Now the basis functions are applied to separate dimensions of the input, X. That is, LinearBasis takes dimensions 0 and 1, and RandomRBF takes the rest, and again the results are concatenated.

Note

For the moment we only support basis concatenation which is analogous to kernel addition. Performing kernel multiplication with bases is slightly more complex and we have not yet implemented it.

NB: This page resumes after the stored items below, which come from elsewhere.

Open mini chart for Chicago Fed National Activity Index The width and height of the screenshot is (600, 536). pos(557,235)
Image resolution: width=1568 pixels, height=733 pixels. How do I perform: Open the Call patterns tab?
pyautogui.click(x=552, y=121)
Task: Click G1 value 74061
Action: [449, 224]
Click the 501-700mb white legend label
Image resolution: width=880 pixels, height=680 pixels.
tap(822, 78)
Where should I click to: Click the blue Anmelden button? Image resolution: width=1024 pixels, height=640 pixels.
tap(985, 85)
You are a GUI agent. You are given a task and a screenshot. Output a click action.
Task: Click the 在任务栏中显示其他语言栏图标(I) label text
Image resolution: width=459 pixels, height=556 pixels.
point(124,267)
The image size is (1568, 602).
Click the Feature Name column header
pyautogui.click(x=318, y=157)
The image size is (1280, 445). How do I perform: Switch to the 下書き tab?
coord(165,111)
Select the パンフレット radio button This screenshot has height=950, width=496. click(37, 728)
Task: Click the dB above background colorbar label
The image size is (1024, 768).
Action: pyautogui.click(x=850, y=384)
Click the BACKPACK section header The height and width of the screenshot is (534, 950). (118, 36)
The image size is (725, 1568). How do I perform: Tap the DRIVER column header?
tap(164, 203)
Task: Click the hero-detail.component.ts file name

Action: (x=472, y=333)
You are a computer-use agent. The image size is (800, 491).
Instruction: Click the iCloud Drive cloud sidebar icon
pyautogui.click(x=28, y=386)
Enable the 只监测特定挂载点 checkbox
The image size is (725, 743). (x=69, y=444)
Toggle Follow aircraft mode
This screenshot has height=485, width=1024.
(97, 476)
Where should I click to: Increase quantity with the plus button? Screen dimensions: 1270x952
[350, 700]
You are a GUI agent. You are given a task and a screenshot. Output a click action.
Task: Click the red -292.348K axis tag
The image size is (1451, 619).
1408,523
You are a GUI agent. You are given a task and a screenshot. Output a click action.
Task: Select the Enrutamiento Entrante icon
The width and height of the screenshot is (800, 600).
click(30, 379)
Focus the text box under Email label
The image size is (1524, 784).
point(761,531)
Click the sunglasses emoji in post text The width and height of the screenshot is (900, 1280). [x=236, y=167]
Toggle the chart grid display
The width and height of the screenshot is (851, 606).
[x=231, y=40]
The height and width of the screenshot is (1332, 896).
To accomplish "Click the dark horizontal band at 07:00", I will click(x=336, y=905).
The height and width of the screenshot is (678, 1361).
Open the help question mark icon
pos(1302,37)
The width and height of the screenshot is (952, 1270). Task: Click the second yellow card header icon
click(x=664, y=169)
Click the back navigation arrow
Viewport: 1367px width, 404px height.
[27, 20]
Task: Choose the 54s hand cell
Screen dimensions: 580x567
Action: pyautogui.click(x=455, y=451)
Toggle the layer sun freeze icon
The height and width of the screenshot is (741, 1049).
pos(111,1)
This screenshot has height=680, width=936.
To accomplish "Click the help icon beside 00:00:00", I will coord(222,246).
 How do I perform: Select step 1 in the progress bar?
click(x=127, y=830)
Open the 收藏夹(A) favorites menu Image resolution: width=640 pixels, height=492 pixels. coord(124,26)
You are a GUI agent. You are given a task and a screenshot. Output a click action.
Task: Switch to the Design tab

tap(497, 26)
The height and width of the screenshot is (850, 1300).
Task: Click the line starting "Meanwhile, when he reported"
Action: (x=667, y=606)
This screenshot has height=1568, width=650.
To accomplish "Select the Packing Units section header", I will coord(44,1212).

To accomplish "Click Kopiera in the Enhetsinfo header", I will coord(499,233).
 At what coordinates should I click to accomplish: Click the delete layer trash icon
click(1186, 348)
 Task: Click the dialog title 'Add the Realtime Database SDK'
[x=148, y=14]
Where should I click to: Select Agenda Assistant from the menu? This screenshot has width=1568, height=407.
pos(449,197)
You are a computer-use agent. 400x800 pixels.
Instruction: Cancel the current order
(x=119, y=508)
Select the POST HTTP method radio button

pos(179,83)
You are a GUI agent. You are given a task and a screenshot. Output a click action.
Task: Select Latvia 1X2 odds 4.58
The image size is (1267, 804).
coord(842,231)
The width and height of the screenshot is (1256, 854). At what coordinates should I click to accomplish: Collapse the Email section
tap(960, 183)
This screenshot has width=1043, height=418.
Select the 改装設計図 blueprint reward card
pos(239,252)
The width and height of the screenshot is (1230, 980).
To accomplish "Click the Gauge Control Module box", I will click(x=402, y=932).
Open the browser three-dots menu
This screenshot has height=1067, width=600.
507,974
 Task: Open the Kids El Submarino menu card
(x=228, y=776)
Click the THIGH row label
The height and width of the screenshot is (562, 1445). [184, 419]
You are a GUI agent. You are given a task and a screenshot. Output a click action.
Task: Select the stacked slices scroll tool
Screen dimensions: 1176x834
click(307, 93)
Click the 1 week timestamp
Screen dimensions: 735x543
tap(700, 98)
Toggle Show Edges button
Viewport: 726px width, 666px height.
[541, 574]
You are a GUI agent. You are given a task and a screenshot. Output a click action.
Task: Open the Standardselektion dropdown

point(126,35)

Finally, if we use these basis functions with any of the algorithms in this revrand, the parameters of the basis functions are learned.

A note on implementation

We decided against using the kernel product notation for basis functions in revrand (1**2 * Kernel()), as they are not equivalent when a call to transform is made. That is, applying

>>> Phi = base.transform(X)


does not involve the regularizer in any way, which is why we set it in the constructor of the basis. It would only be involved when constructing an equivalent kernel,

>>> K = Phi.dot(L).dot(Phi.T)


where L is a diagonal regularizer matrix corresponding to our bases’ regularizer initializers. See [1] and our report for more information on this.

## References¶

 [1] Yang, Z., Smola, A. J., Song, L., & Wilson, A. G. “A la Carte – Learning Fast Kernels”. Proceedings of the Eighteenth International Conference on Artificial Intelligence and Statistics, pp. 1098-1106, 2015.
 [2] Le, Q., Sarlos, T., & Smola, A. “Fastfood-approximating kernel expansions in loglinear time.” Proceedings of the international conference on machine learning. 2013.
 [3] Rahimi, A., & Recht, B. “Random features for large-scale kernel machines.” Advances in neural information processing systems. 2007.
 [4] Gershman, S., Hoffman, M., & Blei, D. “Nonparametric variational inference”. Proceedings of the international conference on machine learning. 2012.
 [5] Kingma, D. P., & Welling, M. “Auto-encoding variational Bayes”. Proceedings of the 2nd International Conference on Learning Representations (ICLR). 2014.